*** Supplied information ***

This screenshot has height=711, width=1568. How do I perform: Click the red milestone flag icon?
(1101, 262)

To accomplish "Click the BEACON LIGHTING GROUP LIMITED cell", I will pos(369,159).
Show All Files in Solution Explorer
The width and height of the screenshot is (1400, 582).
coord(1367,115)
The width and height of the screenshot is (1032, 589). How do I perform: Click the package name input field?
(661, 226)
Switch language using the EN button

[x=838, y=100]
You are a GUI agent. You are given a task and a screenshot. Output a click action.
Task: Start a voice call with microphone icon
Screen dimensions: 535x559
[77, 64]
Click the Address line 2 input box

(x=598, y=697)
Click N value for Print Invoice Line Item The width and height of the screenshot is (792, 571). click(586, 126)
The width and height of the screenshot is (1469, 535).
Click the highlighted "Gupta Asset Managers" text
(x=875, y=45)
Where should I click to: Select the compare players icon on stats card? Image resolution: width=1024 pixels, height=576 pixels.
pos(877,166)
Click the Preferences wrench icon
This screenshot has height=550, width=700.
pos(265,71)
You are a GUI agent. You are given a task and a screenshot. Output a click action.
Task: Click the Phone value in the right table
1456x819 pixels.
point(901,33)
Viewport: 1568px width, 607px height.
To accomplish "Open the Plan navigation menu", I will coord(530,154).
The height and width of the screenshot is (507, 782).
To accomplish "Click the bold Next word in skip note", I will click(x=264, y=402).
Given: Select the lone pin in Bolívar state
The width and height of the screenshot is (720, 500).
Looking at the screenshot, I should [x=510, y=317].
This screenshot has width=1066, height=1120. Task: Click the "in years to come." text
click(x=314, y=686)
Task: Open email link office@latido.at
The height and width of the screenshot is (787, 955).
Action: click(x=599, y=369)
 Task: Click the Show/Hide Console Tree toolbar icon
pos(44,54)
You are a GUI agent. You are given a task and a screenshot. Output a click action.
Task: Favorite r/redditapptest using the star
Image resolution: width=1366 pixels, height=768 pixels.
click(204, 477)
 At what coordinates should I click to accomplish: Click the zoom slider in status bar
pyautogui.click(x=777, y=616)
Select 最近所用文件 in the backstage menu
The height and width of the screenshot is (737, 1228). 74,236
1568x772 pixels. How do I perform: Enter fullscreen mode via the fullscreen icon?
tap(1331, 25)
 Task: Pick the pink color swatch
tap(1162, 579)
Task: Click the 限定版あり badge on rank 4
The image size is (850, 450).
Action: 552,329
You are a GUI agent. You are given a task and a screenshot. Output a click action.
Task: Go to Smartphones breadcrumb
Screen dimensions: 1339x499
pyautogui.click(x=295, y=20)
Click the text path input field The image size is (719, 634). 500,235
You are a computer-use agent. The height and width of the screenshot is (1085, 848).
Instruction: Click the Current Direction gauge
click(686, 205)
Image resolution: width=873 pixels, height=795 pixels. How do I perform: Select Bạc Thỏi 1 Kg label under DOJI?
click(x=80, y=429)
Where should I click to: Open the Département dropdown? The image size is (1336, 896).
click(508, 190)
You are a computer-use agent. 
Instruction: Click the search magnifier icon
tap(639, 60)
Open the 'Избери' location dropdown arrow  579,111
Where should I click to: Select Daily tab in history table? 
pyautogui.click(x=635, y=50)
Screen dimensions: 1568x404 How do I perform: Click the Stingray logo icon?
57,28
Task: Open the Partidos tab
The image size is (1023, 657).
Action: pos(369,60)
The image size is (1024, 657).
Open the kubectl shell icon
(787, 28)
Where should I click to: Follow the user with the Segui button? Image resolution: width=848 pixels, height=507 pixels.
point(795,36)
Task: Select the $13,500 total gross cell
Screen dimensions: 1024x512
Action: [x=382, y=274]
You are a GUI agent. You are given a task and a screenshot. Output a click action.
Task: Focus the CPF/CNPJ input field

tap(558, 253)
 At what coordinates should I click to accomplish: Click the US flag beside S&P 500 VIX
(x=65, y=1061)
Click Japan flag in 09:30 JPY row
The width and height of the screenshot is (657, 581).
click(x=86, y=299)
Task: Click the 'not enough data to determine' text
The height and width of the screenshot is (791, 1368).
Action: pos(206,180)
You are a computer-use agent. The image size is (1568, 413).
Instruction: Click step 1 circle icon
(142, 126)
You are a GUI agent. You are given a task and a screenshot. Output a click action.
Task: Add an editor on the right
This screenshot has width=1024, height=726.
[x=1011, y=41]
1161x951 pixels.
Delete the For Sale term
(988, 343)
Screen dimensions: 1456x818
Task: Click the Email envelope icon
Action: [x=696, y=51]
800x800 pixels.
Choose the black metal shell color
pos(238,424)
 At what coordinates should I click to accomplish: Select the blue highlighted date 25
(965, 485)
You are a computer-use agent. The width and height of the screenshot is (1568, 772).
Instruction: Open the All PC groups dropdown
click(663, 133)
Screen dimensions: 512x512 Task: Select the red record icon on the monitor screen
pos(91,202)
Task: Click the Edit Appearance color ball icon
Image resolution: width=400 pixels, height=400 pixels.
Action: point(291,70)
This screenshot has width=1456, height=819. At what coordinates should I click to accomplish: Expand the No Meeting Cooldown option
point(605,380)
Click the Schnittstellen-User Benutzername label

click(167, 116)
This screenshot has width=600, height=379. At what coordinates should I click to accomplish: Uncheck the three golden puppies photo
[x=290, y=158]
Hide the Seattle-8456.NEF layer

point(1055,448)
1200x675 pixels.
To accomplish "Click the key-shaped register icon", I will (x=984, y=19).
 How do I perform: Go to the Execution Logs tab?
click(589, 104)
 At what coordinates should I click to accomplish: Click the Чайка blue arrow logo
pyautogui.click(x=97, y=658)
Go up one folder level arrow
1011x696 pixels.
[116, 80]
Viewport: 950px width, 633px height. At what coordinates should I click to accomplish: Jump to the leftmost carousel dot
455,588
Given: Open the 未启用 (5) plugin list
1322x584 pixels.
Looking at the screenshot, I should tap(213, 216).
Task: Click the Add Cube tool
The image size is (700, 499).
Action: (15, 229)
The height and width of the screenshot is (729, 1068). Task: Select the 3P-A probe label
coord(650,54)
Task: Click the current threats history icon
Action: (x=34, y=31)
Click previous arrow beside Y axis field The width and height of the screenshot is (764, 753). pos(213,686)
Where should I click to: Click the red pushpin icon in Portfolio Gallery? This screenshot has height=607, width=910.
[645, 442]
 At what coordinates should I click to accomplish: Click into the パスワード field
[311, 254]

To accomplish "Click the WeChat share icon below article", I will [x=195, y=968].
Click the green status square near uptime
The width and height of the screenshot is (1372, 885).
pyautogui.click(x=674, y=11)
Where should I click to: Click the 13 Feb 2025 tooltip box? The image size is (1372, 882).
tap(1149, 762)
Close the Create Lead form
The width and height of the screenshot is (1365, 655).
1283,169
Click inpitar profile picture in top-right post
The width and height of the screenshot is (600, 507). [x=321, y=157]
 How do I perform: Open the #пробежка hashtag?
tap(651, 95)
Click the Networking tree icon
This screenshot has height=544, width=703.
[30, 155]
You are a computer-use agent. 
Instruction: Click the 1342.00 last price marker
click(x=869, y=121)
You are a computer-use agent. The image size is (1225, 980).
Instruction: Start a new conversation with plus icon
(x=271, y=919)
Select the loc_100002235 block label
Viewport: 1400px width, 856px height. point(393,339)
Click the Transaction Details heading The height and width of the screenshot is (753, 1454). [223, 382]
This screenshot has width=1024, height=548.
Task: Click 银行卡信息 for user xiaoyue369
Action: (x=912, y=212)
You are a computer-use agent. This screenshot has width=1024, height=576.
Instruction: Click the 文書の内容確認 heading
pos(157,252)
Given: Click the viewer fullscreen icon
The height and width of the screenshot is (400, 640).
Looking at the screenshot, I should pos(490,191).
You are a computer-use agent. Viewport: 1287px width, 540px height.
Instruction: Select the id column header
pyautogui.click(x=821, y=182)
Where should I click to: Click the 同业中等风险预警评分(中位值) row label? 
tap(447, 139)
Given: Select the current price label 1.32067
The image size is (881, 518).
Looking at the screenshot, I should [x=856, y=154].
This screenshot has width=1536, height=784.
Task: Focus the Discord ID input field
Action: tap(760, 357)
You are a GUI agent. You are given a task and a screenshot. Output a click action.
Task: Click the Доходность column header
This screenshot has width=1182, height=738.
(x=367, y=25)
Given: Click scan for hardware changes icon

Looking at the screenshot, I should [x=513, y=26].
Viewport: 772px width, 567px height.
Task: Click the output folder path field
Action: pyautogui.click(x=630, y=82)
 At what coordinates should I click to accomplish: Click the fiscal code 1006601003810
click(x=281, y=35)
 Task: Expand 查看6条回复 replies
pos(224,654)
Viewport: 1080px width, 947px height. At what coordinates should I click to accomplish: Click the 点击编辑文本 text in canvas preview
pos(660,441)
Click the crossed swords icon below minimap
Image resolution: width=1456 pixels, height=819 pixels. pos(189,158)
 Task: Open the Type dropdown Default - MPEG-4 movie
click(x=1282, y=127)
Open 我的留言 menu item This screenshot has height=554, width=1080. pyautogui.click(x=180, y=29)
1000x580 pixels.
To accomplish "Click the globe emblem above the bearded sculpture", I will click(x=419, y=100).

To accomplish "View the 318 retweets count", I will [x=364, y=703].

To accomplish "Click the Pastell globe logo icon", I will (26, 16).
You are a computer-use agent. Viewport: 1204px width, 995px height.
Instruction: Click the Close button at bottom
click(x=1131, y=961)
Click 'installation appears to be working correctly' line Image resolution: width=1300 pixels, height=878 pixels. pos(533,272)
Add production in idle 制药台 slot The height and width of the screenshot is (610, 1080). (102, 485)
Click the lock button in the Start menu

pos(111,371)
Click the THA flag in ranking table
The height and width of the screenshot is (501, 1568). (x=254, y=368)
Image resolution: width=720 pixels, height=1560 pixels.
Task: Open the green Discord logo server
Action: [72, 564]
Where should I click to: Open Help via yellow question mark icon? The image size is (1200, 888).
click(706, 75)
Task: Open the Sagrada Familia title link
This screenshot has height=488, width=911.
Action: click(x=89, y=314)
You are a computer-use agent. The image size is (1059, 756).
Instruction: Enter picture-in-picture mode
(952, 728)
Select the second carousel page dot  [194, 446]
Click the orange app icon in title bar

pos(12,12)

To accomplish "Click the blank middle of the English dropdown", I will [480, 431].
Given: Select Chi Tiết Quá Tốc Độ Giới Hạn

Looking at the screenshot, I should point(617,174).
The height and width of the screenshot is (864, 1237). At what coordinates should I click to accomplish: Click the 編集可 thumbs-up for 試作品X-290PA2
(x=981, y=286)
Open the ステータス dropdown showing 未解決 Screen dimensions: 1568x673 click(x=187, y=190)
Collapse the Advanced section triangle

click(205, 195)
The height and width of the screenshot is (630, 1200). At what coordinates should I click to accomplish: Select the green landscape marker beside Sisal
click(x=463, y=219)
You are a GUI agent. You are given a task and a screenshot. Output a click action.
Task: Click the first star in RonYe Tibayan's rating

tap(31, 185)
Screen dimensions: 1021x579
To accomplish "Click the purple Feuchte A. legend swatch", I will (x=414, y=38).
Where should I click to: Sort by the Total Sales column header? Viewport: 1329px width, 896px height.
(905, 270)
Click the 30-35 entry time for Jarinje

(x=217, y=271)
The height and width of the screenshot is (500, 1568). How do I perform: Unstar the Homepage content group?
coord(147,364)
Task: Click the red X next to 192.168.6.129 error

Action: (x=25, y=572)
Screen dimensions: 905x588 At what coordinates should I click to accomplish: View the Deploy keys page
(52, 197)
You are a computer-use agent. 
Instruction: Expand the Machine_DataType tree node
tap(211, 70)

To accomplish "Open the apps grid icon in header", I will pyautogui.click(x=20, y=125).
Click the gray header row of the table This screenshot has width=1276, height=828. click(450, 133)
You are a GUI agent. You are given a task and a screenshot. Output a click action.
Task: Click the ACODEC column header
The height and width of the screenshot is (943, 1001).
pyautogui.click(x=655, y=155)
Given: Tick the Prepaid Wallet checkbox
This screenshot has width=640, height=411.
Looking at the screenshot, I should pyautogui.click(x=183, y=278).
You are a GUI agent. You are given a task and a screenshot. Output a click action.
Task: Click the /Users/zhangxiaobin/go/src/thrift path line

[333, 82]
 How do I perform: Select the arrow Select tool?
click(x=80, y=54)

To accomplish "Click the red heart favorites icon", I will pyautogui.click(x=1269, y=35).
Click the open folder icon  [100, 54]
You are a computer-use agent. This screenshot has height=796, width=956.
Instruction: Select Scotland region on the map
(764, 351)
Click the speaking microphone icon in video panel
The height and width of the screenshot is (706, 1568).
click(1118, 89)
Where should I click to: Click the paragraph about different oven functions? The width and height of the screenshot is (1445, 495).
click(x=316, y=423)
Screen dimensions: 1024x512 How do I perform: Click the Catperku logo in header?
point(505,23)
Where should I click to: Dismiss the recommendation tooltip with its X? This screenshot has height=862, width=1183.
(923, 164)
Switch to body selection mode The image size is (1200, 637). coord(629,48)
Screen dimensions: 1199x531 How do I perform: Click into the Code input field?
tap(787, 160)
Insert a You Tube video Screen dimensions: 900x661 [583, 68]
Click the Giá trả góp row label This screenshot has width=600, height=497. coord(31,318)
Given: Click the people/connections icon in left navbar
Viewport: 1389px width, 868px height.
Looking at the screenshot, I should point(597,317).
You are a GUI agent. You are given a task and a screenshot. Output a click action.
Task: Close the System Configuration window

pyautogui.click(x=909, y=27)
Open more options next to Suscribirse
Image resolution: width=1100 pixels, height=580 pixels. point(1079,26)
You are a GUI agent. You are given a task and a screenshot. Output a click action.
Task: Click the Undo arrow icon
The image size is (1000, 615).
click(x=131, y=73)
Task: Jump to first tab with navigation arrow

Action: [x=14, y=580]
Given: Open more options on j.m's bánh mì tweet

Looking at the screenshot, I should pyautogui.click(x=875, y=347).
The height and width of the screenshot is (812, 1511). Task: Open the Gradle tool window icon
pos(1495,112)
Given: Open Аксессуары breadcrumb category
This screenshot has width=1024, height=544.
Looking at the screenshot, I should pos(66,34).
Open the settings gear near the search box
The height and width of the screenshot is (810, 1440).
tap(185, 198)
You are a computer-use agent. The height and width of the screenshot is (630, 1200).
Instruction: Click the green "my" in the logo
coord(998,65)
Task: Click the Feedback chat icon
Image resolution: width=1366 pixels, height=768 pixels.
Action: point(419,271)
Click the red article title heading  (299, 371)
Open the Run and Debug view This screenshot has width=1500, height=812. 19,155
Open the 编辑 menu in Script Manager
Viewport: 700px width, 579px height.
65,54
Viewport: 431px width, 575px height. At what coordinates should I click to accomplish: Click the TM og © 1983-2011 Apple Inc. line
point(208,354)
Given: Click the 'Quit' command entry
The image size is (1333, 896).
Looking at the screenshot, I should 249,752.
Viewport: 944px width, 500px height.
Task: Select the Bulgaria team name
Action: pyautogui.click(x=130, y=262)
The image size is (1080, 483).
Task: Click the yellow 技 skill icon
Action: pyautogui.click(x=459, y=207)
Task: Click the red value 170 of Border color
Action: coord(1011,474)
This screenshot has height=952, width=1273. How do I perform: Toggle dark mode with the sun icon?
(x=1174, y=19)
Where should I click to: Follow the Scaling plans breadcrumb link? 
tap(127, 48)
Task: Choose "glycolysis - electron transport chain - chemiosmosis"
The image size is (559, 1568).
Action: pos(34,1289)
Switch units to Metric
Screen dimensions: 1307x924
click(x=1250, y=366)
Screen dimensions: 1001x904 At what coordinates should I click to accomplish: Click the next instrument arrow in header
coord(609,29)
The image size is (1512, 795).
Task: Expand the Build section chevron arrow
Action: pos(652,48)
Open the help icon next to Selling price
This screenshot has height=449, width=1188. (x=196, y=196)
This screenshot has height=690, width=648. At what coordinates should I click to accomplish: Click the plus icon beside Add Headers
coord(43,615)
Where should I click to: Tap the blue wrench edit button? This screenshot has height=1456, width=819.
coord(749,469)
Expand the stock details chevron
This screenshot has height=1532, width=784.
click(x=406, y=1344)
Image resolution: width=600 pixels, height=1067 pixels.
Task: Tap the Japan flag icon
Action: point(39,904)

***

§ **Exercise**:
From the listing above, return every line that carries the string "microphone".

§ **Task answer**:
Task: Start a voice call with microphone icon
Click the speaking microphone icon in video panel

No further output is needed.